# Listes "anonymes" avec Thunderbird



## etching ground (2 Mai 2010)

Bonjour à tous,

je dois créer une liste d'adresses pour un envoi groupé dans Thunderbird mais je ne sais pas comment faire pour que les destinataires de la liste ne puissent pas voir dans l'en-tête du mail qu'ils vont recevoir les noms et adresses des autres destinataires.
Je suppose qu'il y a une manip lors de la création de la liste mais je n'ai rien trouvé.

Merci d'avance.


----------



## pascalformac (3 Mai 2010)

ca se fait comme avec tout envoi quelque soit le logiciel ( ou compte en ligne)

passer par le champ d'adresse ( destinataire)  CCI
I= invisible


----------



## chafpa (3 Mai 2010)

En fait quand on clic sur "Pour" en mode "Ecrire", "*Copie cachée à*" s'affiche en clair


----------



## pascalformac (3 Mai 2010)

pas copie cachée

copie cachée invisible

il y a TROIS types de champs
A
CC
CCI


----------



## etching ground (3 Mai 2010)

Merci à tous pour vos réponses. Mais je cherchais le moyen d'appliquer le mode copie cachée à une liste entière.
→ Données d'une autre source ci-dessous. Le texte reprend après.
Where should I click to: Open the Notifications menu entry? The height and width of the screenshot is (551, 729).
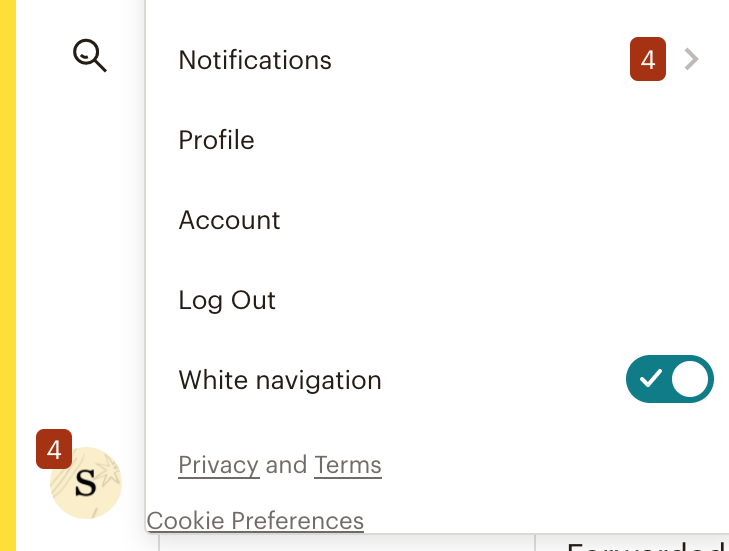437,60
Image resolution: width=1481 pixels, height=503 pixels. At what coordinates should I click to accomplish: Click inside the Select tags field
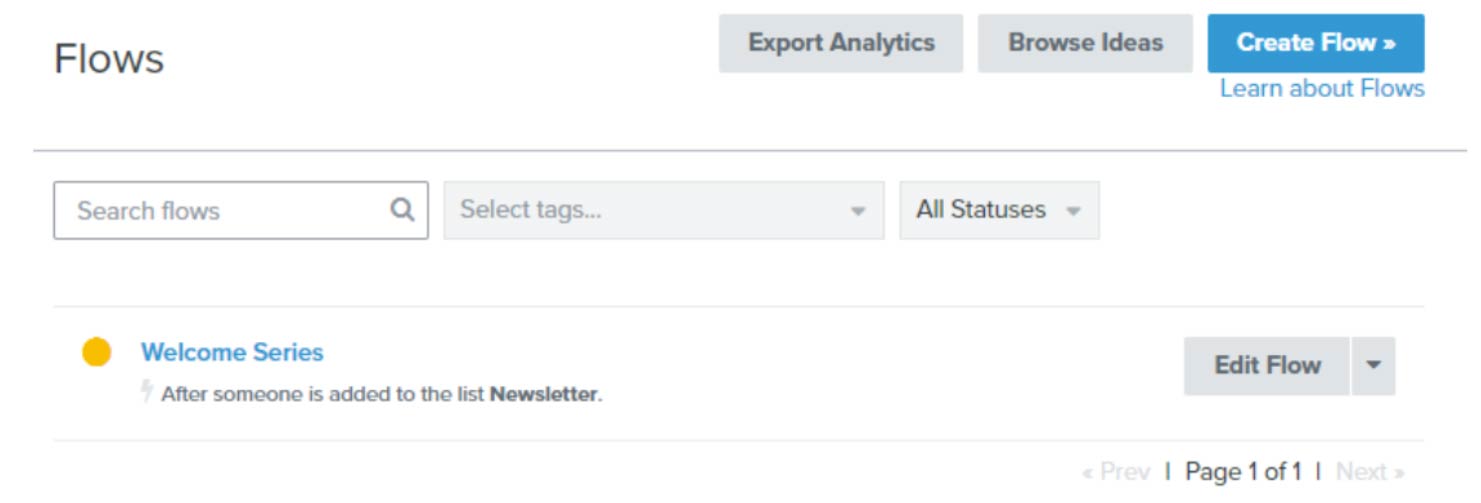(664, 210)
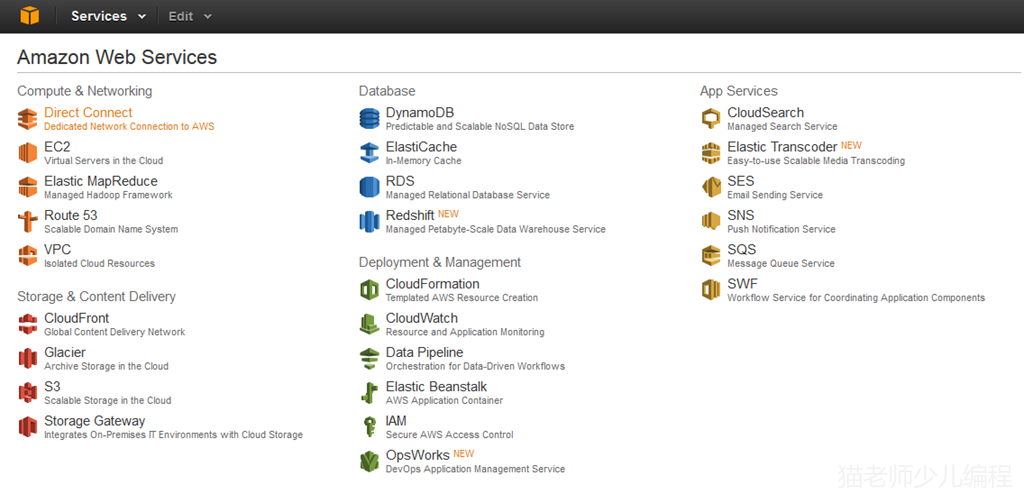Open the DynamoDB database icon
Image resolution: width=1024 pixels, height=503 pixels.
[x=370, y=119]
---------- Nouveau message ajouté à 11h53 ---------- Le message précédent a été envoyé à 11h51 ----------

Enfin... de toutes façons je viens de découvrir que mon message avec ses 60 destinataires était refusé par le serveur de mon provider. Je pense que ça doit être son système anti-spam qui le bloque.


----------



## pascalformac (3 Mai 2010)

il te faut ruser!
tu fais disons trois envois de 20
ou encore mieux 6 de 10

(et le groupe dans CCI)
et pour des campagnes de mailings il y a des outils pour a
( qui de fait font des mini envois , à ta place)


----------



## Fìx (3 Mai 2010)

pascalformac a dit:


> pas copie cachée
> 
> copie cachée invisible
> 
> ...



Yourouh... j'vais pouvoir reprendre pascal!! :love:

CC = Copie Carbone
CCi = Copie carbone Invisible


----------



## pascalformac (3 Mai 2010)

je me placais dans son vocabulaire à lui

l'important c'est INVISIBLE


----------



## chafpa (3 Mai 2010)

pascalformac a dit:


> pas copie cachée
> 
> copie cachée invisible
> 
> ...


Tiens, moi aussi je vais pouvoir te reprendre 

J'utilise TB 3.0.4 et quand je veux écrire un message, il y a à droite une zone marquée "*Pour*" avec une flèche vers le bas. Jusque là, ça va :rose:

Quand je clique sur le "*Pour*", le menu déroulant me propose textuellement :

- Copie à :
- Copie cachée à :
- Répondre à :
- Groupe :
- Faire suivre à :

Et .... rien d'autre 

Alors expliques-moi avec quelle version, tu as :
- A
- CC
- CCI

Et ce que je dois sélectionner pour envoyer un mail à "N" personnes sans que ces personnes connaissent les autres destinataires. 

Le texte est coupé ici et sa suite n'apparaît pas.